I have several proxy rule files for Squid, and all contain rules like:
acl blacklisted dstdom_regex ^.*facebook\.* ^.*youtube\.* ^.*games.yahoo.com\.*
The patterns match against the domain name: dstdom_regex means destination (server) regular expression pattern matching.
The objective is to block some websites, but I don't know by what method: domain name, keywords in the domain name, ...
Let's expand/describe the pattern:
^.*stackexchange\.* The whole pattern
^ String beginning
.* Match anything (greedy quantifier, I presume)

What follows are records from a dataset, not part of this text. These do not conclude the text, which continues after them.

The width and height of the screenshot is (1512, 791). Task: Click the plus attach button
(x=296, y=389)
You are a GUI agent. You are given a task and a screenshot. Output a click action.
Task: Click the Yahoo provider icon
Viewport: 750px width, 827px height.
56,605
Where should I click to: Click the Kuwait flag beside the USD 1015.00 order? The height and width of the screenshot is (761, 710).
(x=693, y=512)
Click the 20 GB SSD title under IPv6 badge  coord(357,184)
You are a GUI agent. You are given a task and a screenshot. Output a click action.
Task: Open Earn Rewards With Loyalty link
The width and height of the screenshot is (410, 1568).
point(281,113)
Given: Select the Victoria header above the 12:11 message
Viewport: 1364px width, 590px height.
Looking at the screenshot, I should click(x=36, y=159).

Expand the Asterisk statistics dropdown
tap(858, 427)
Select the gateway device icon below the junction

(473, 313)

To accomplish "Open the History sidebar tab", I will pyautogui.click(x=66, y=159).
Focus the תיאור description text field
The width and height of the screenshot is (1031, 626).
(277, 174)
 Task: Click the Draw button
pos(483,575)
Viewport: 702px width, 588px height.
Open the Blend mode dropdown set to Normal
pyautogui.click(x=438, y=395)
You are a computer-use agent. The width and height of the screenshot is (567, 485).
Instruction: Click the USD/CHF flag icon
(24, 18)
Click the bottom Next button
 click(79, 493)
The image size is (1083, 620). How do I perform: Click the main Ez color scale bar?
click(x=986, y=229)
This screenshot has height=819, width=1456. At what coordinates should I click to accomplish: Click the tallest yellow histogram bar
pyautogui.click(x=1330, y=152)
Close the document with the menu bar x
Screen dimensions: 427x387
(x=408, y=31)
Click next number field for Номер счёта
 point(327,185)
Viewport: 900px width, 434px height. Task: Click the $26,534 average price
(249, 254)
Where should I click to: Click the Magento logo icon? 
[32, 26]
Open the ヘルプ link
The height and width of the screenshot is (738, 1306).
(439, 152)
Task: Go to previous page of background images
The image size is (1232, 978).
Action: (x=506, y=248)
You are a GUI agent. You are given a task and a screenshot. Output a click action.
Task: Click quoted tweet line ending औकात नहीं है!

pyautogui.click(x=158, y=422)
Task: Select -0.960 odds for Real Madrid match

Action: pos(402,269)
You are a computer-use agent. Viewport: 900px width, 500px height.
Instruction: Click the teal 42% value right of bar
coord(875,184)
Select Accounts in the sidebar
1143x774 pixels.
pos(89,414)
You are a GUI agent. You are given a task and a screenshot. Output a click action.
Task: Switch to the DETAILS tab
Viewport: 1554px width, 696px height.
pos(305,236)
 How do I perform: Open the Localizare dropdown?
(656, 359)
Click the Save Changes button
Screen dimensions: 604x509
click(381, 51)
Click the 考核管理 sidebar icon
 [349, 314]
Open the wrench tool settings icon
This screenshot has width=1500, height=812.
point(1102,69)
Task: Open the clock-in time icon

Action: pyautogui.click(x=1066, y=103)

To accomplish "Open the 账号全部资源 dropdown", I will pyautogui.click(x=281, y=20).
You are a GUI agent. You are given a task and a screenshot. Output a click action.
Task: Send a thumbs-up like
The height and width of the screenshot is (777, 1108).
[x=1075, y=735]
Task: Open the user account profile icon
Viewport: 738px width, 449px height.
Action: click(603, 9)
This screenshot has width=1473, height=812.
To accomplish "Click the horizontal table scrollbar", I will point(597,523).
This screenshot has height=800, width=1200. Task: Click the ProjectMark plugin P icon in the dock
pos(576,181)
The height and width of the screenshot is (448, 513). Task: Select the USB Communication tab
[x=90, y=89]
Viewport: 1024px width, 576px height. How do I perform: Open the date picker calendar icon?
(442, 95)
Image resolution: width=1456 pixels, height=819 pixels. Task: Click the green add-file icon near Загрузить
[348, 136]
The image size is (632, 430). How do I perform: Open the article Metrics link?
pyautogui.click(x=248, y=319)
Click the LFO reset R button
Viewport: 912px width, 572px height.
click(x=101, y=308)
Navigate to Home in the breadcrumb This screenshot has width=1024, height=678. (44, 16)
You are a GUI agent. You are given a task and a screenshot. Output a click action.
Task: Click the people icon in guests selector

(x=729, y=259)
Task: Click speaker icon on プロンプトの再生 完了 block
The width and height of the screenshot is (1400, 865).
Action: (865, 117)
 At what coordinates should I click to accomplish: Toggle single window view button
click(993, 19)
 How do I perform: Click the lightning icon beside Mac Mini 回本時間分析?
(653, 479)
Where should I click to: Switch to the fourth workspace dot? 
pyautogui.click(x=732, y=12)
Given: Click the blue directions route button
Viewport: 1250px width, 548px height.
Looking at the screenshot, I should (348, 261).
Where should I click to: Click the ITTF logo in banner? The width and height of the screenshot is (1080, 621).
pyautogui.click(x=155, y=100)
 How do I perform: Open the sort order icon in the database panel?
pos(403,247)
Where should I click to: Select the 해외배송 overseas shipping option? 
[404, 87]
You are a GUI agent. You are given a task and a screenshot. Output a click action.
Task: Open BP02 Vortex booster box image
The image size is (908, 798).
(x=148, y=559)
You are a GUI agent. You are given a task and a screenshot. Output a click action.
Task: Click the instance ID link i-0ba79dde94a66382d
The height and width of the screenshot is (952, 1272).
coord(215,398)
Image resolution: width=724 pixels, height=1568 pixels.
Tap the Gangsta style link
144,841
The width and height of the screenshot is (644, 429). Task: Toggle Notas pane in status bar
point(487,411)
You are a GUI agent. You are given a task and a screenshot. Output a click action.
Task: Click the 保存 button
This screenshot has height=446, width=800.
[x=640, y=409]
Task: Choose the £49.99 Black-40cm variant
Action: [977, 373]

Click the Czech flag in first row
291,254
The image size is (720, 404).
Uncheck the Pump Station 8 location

stackexchange Keyword to match
\.* Any number of dots (.)
Totally legitimate matches:
stackexchange.com
: The Stack Exchange website.stackoverflow.stackexchange
: The imaginary Stack Exchange gTLD.
But these possible matches make it seem more like a keyword block:
stackexchange
stackexchanger
notstackexchange
not-stackexchange
some-website.stackexchange
some-website.stackexchange-tld
And the pattern seems to contain a bug, since it allows the following invalid cases to match, thanks to the \.*
at the end, although they never naturally occur:
stackexchange.
stackexchange...
stackexchange..........
stackexchange.......com
stackexchange.com
stackexchangecom
- you get the idea.
Anything containing stackexchange
, even if separated by dots from everything else, is still a valid match.
So now, the question itself:
This all means that this is simply a match for stackexchange
! (I'm assuming the original author didn't intend to match infinite dots.)
So why not just use the pattern stackexchange
? Wouldn't it be faster and give the same results, except for the "bug" (\.*
)?
I.e., isn't ^.*stackexchange
equivalent to stackexchange
?
Edit: Just to clarify, I didn't write those proxy rule files.